Discussion Thread: DIP 1028--Make @safe the Default--Final Review

[Timon Gehr]

On 07.04.20 23:14, Steven Schveighoffer wrote:
> On 4/6/20 2:28 PM, Timon Gehr wrote:
>> On 06.04.20 01:38, Steven Schveighoffer wrote:
>>> I disagree with disallowing @safe as a specific marking on extern(C) 
>>> code. You can write @safe extern(C) functions in D, and it makes no 
>>> sense to require that they are @trusted at the prototype.
>>
>> The linker can hijack them. The function signature of a @trusted 
>> function should be @safe anyway.
> 
> The linker can always hijack it.

I guess I used the wrong word. What I meant was that there is zero 
checking that the extern(C) function you are calling was actually 
checked to be @safe. For extern(D), the language at least makes a small 
effort to ensure the @safe qualifier has some meaning, but given that 
return types are not mangled, that also seems like a lie.

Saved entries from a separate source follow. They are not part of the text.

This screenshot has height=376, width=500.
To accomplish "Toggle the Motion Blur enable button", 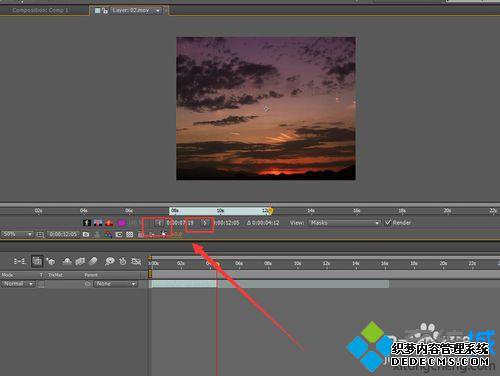I will coord(93,261).
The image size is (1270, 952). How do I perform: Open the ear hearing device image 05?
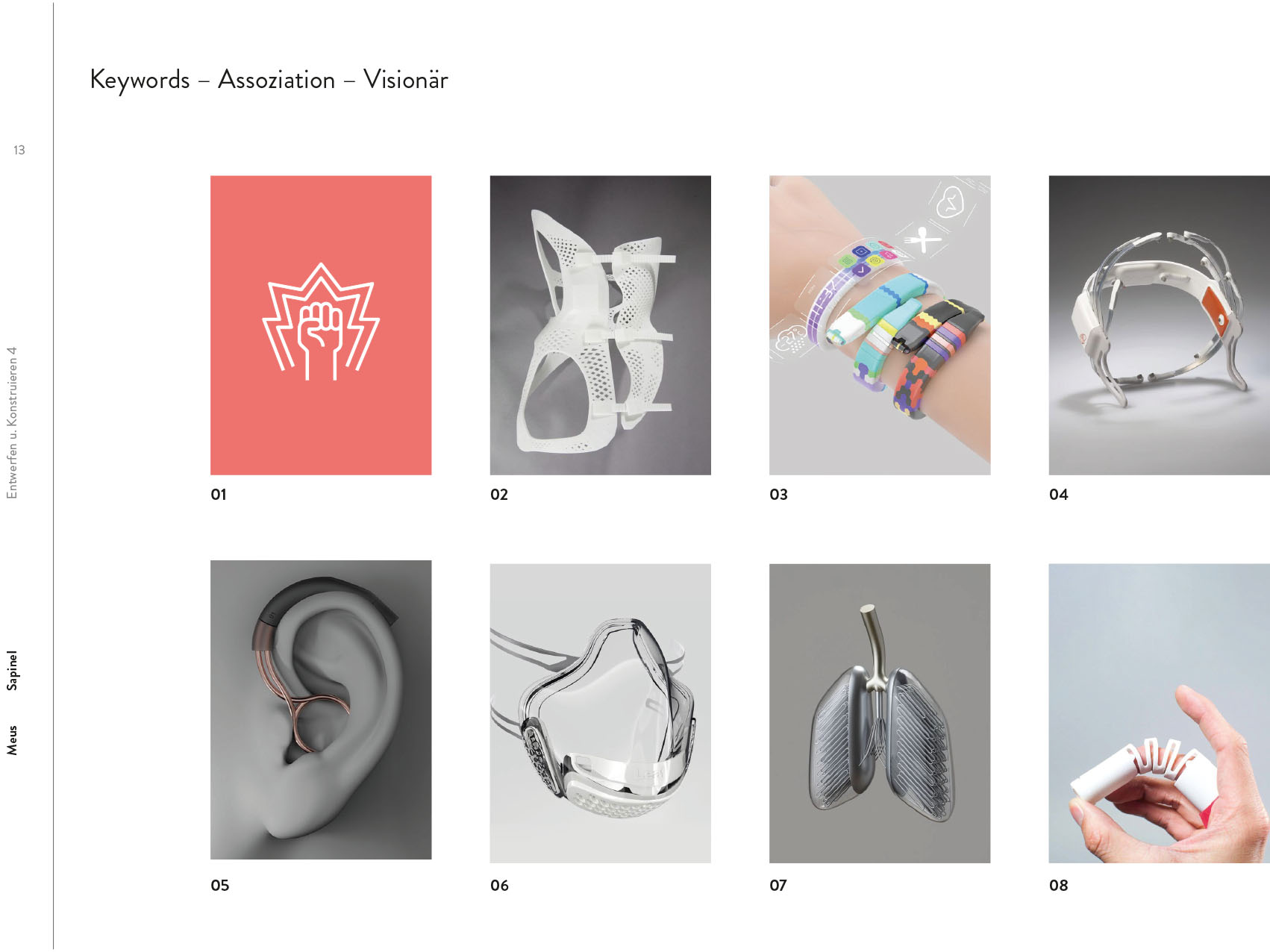pos(321,710)
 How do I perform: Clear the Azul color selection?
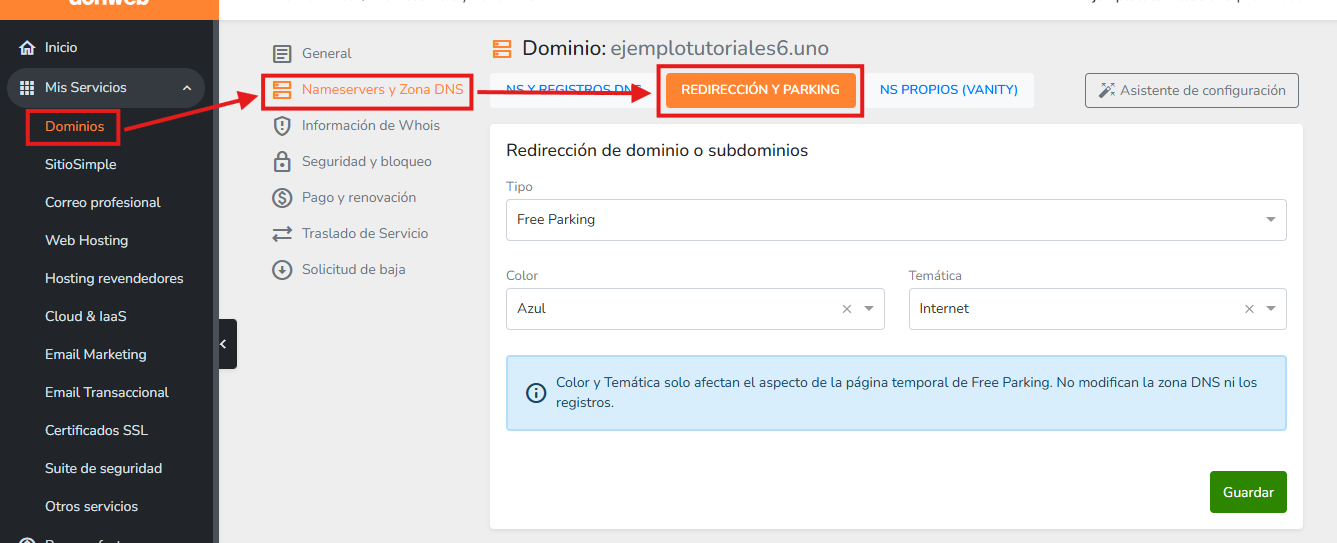click(x=847, y=309)
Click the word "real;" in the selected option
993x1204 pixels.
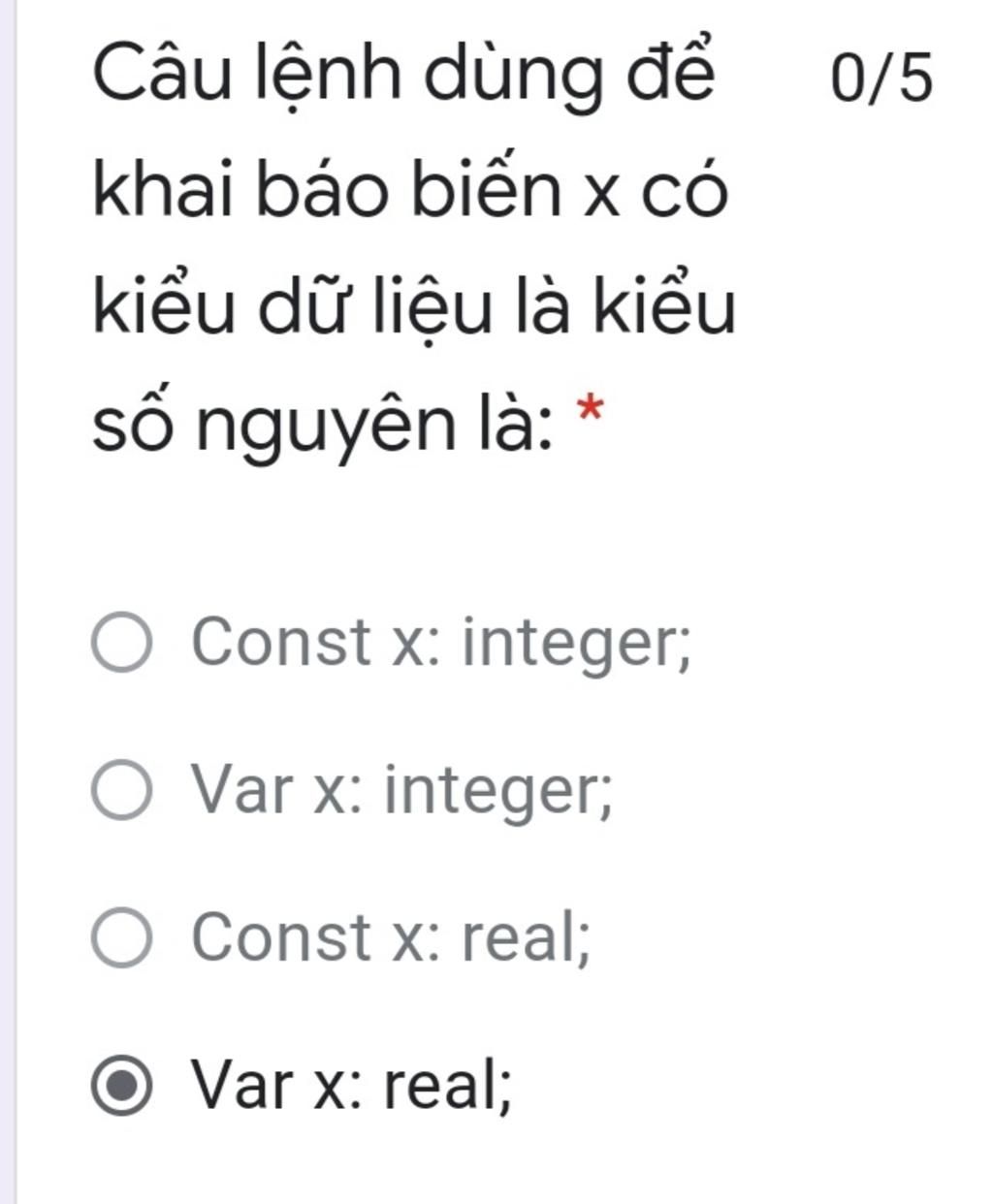coord(448,1087)
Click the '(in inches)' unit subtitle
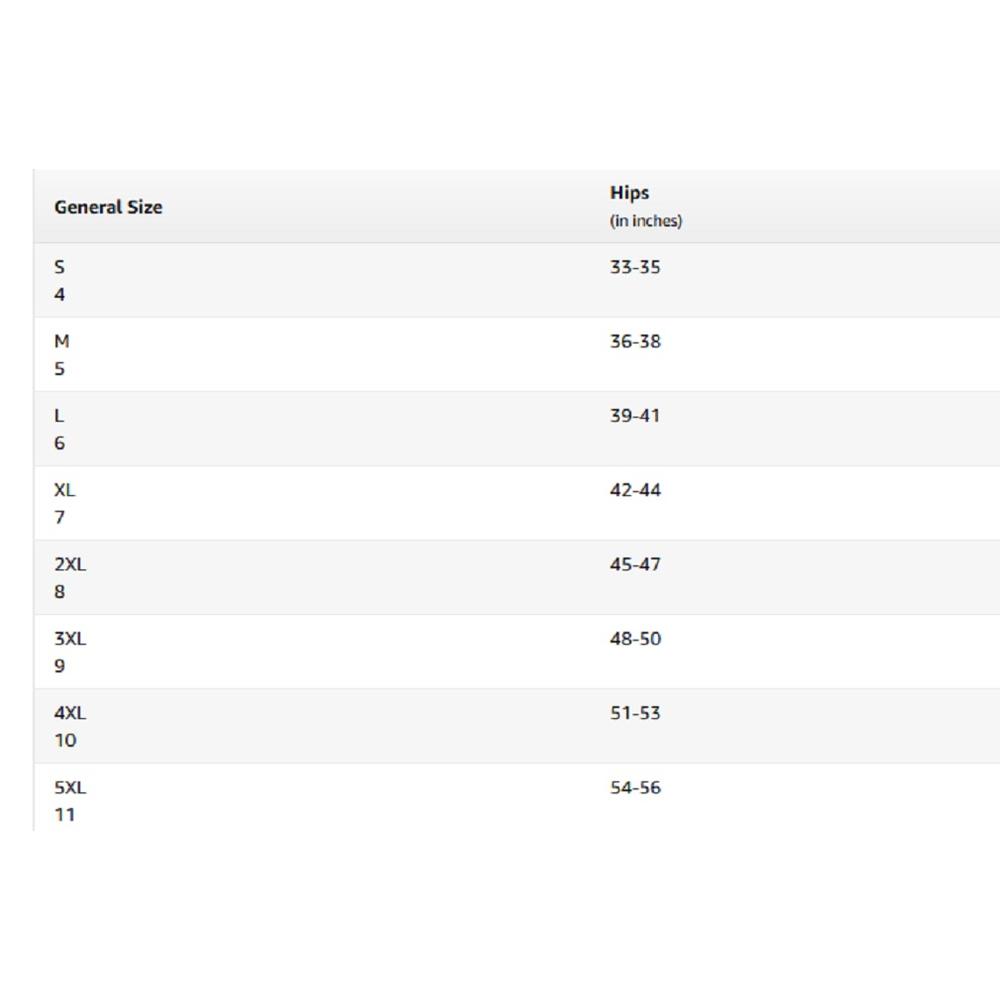1000x1000 pixels. click(x=646, y=221)
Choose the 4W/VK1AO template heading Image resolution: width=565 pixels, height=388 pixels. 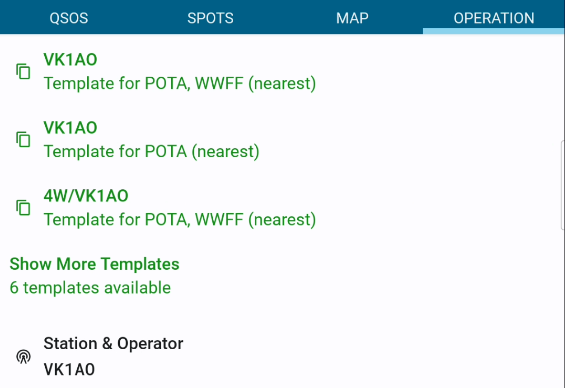pyautogui.click(x=86, y=196)
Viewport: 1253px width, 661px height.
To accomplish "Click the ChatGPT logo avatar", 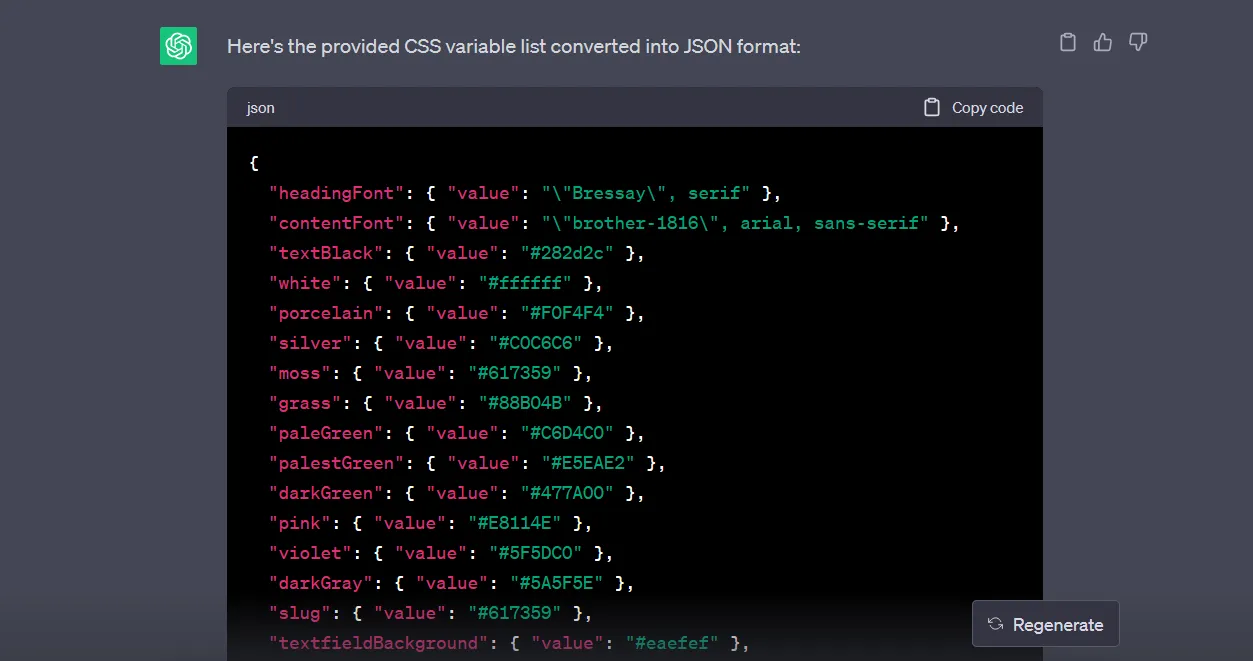I will 178,46.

> Even without intention. Having it 
> marked @trusted isn't any better than having it marked @safe in that case.
> ...

Memory corruption in a @safe context should be traceable to @trusted 
code. It's the entire point.

>>
>>> Assuming @safe, no. Explicitly @safe OK, you marked it, you own it.
>>> ...
>>
>> @safe:
>>
>> // a lot of code
>> // ...
>>
>> extern(C) corrupt_all_the_memory();
> 
> Why would you do this when @safe is the default?
> ...

To show it's broken.

Besides that, it's not currently the default, and if it is, you might 
want to temporarily switch to @system and back. In any case, @safe code 
by definition is code written by untrusted programmers. Why do you 
insist there should be a good reason? Maybe the programmer was a monkey. 
Or malicious.

>>
>> When did @safe become a matter of "it's your own fault if you shoot 
>> yourself in the foot, this memory corruption you are having is a good 
>> thing because it will teach you not to make more mistakes in the 
>> future"? If something may break @safe-ty as it trusts the programmer 
>> to get it right, it ought to be @trusted.
> 
> If you mark a @safe extern(C) function @trusted, how does that help? I'm 
> talking about extern(C) functions that are checked by the compiler as 
> @safe. Why should I have to mark the prototype of that function 
> @trusted?

Because the extern(C) function can be changed to be @system. Hence you 
must trust the maintainer of the prototype to keep it in sync with the 
implementation.

> How does that prevent problems?

The point is to be able to trace any problems to some @trusted 
annotations. @safe alone doesn't completely prevent memory safety 
problems, but it advertises giving you a way to completely avoid being 
blamed for them. (Except for your choice of programming language, I 
suppose.)

> It's functionally equivalent.

$ grep @trusted *.d

Also, if you had in fact successfully identified a case where @safe and 
@trusted are functionally equivalent, why would that not ring alarm 
bells? If you write @safe, you don't actually mean @trusted.

> It's not something that changes when the original extern(C) function for 
> some reason becomes @system (unlike extern(D) code).
> 
> I agree with the concept that it's impossible for the compiler to know 
> that an extern(C) prototype is @safe, but I think it's more bureaucratic 
> than effective to make you use @trusted instead of @safe. It's like a 
> law that has roots in good policy, but results in a lot of frivolous 
> enforcement.
> ...

I really don't understand why anyone would argue in favor of a policy 
that allows code to become less safe when you annotate it @safe.

>>> We have similar problems with inout -- preventing obvious incorrect 
>>> cases makes sense, until it doesn't.
>>
>> This is not analogous. Here, the problem is that the "obvious 
>> incorrect cases" where not actually incorrect.
> 
> No, they were obvious.

They were not incorrect, and the bad reasoning about those cases was 
caused by a lack of understanding of formal logic and type theory. This 
is also the underlying cause for the inout-related type system holes.